This is the last picture I took of Scout, about five or six hours before she died. I realized I didn’t have a picture of the two of us, so I took a quick series of pictures. I didn’t set the camera up all that well, I was too upset to focus on photography, but nevertheless I’m thankful for the pictures. I need to learn how to fix a few things in post-processing, like the excessive yellow in parts of my face that came from the room lighting instead of the flash.
I didn’t take many pictures since as you can see from her expression she was already on the decline and I didn’t want to stress her, so I soon put the camera away and snuggled with her instead. Although even when healthy I would see this face when she thought I had taken enough pictures, she wasn’t that fond of the camera. But in this case she was more ill than annoyed.

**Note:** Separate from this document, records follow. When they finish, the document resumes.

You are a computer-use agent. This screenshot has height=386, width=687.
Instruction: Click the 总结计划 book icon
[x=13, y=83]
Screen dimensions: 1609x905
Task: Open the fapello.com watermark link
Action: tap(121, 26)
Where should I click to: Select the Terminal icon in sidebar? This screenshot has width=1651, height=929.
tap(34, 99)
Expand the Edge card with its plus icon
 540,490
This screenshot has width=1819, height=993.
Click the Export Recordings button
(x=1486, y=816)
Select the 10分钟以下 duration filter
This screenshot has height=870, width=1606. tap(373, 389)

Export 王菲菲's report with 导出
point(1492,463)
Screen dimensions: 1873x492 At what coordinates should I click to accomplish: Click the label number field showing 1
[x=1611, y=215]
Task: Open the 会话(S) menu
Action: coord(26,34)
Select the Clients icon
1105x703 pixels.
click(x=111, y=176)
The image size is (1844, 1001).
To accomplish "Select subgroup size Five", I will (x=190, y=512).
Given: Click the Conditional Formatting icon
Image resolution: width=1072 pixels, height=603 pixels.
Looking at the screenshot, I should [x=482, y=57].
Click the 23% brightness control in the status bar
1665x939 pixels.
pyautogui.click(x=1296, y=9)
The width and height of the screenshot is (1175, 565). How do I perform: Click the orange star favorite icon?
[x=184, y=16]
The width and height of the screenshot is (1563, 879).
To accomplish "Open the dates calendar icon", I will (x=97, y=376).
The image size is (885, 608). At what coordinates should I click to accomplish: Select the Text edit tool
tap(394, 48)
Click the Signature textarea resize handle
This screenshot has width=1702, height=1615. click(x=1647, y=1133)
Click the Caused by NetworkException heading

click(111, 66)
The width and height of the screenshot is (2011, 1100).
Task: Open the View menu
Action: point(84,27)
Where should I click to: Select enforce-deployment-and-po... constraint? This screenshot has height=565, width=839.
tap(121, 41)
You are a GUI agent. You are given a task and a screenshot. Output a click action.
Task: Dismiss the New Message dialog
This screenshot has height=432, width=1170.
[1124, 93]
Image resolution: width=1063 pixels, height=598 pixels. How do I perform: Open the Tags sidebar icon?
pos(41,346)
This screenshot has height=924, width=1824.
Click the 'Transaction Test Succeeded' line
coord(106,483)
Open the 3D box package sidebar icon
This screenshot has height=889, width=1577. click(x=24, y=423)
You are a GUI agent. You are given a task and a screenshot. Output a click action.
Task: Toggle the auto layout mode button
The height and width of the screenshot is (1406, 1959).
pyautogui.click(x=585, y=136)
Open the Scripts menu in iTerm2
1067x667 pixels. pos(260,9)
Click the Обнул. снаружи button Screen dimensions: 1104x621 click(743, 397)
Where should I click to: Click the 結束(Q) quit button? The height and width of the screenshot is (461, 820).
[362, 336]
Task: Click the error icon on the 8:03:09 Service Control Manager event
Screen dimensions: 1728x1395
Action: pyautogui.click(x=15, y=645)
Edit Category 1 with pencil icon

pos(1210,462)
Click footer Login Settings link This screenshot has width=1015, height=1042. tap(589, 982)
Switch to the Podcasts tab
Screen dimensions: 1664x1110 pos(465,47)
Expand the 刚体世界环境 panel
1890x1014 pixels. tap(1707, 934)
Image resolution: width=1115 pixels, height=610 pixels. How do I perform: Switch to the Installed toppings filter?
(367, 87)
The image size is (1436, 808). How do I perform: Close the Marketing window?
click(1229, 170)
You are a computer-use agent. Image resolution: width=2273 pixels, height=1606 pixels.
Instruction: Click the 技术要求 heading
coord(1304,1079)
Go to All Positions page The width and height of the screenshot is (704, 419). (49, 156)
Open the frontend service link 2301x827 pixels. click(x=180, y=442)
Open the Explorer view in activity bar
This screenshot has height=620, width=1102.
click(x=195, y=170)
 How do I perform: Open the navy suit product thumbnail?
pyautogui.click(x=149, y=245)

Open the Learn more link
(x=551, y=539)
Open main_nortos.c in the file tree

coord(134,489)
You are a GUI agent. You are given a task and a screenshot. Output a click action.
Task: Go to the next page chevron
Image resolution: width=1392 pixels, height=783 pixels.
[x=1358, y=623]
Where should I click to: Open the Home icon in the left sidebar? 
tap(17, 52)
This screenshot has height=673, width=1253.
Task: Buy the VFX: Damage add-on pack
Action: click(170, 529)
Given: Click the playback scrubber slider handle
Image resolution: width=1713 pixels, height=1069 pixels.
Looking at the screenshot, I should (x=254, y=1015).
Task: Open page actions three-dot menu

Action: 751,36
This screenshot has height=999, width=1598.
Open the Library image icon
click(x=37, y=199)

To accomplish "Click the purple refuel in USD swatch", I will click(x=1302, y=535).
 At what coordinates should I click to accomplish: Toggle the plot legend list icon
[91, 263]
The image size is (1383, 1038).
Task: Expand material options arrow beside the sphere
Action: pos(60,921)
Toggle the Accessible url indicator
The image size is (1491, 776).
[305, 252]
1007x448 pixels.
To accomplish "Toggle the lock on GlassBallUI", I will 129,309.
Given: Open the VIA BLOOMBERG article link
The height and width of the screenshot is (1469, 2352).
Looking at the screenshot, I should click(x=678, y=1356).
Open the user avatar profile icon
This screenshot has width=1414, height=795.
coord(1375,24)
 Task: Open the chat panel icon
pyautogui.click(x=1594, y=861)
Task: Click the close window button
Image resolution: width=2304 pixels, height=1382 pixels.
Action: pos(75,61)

It’s easy after her death to feel guilty that I didn’t photograph her more in the last years of her life. And especially that I didn’t photograph the two of us together. To regret all the shots I didn’t take but should have. Or that over the years I didn’t upgrade cameras often enough so that many of my early pictures are at a low resolution, even on today’s monitors, and many from her middle years will be low in the era of retina displays. Or that I never learned to shoot video and don’t have good video — and especially audio — of her purring while curled up in her warm bed.
Some of that self-criticism is fair, and something I need to learn from. But some of it springs from the grief of losing her, when the sorrow subsides it will be easier to remember she benefitted more from me spending time with her than always trying for the perfect picture.
I certainly took a lot of pictures of her. It just hurts that I can’t take any more.